住み込みだった最初の半年間、朝早くから掃除をし、ご飯を山盛り食べさせてもらい、毛並みを大切にする魔獣には櫛をいれ、大きな図体のわりに少食な魔獣に草をやり、相変わらず腹を見せてくる魔獣をホウキで突いて喜ばせながら結界の作りを観察し、とにかく忙しい日々を送った。
その間、最大の大都市である王都のすぐそばにいるのに、外壁の中に入ったのは都に到着した日だけだった。普段は外壁を遠くに眺めるだけだ。
でも、それを不満に思うことはなかった。
最初は怯えきっていた魔獣たちはだんだん馴染んでくれて、恐ろしげな巨体でじゃれついて来る以外は、基本的にとてもおとなしい。
食事は食べ放題。食堂のおばさんが作ってくれる食事はバランスも量も最高だ。少しばかり肉系が多いのは、飼育所長のスラグさんの好みだと思う。メリアンさん以外はマッチョな牧童さんばかりだし。
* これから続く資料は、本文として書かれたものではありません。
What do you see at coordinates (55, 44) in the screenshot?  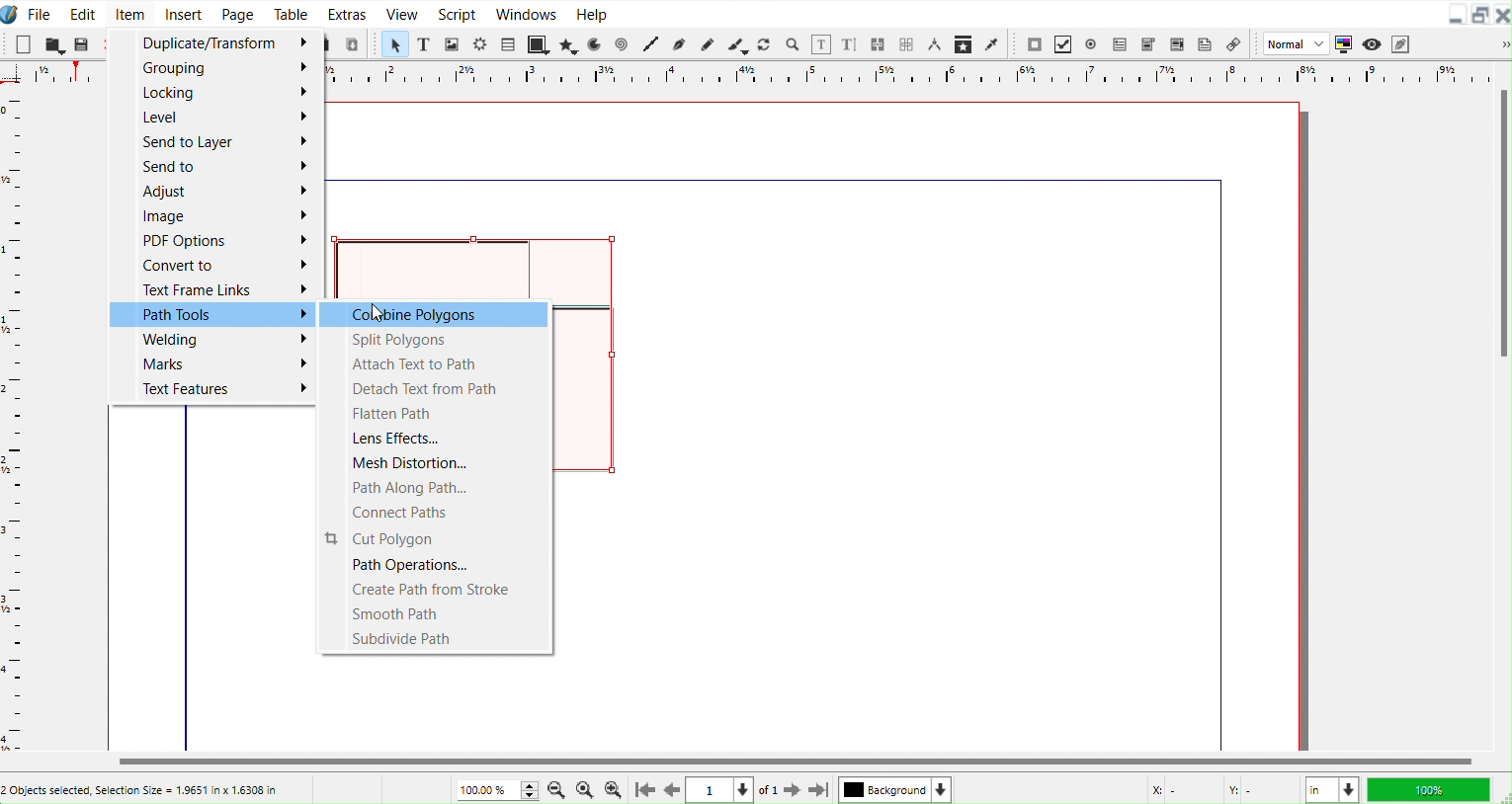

もちろん、作業服はこまめに洗濯できるように何着も支給してもらえた。いつも何かの作業をすることになるから、朝起きてから夜寝るまで、午前と午後とに何度も着替えながら一日中を作業服で過ごす。寝間着と、たまの休み用の服以外はほとんど何もいらない生活って楽でいい。
そんな生活をしているから、どんどんお金が貯まって行く。
こんな素晴らしい職場はめったにないだろう。
さらに、体力に余裕が出てきたころから、夕方以降は結界魔法を教えてもらい始めた。先生はメリアンさんだ。
背が高い迫力系美女だから、怖い人かと思っていたけれど意外なほど私には親切だ。系統だった魔法なんて初めて習うから、私はきっと出来の悪い生徒だ。なのにメリアンさんは、根気強く優しく繰り返して教えてくれた。
これが母さんなら、絶対こうはいかない。
一回目でできなければ、そのまま終了していただろう。
その上、縫い物の練習のついでだと言って、普段用の服まで作ってくれた。私は縫い物はあまり得意ではない。だから練習を始めたばかりだと言うメリアンさんが、どれだけ苦労して作っているかはよくわかる。指先に針を刺した跡と思しき包帯を見てしまうと、さらに大感激だ。
美人でかっこよくて、働き者で人使いも上手くて、それでいて優しくて親切で。メリアンさんは、本当にとてもすてきな女性だ。
なのに、まだ独身らしい。スラグさんは何かにつけてそのことで娘をからかう。今日も通りがかりに「そろそろ結婚して俺を安心させろ」と言い捨てて去っていった。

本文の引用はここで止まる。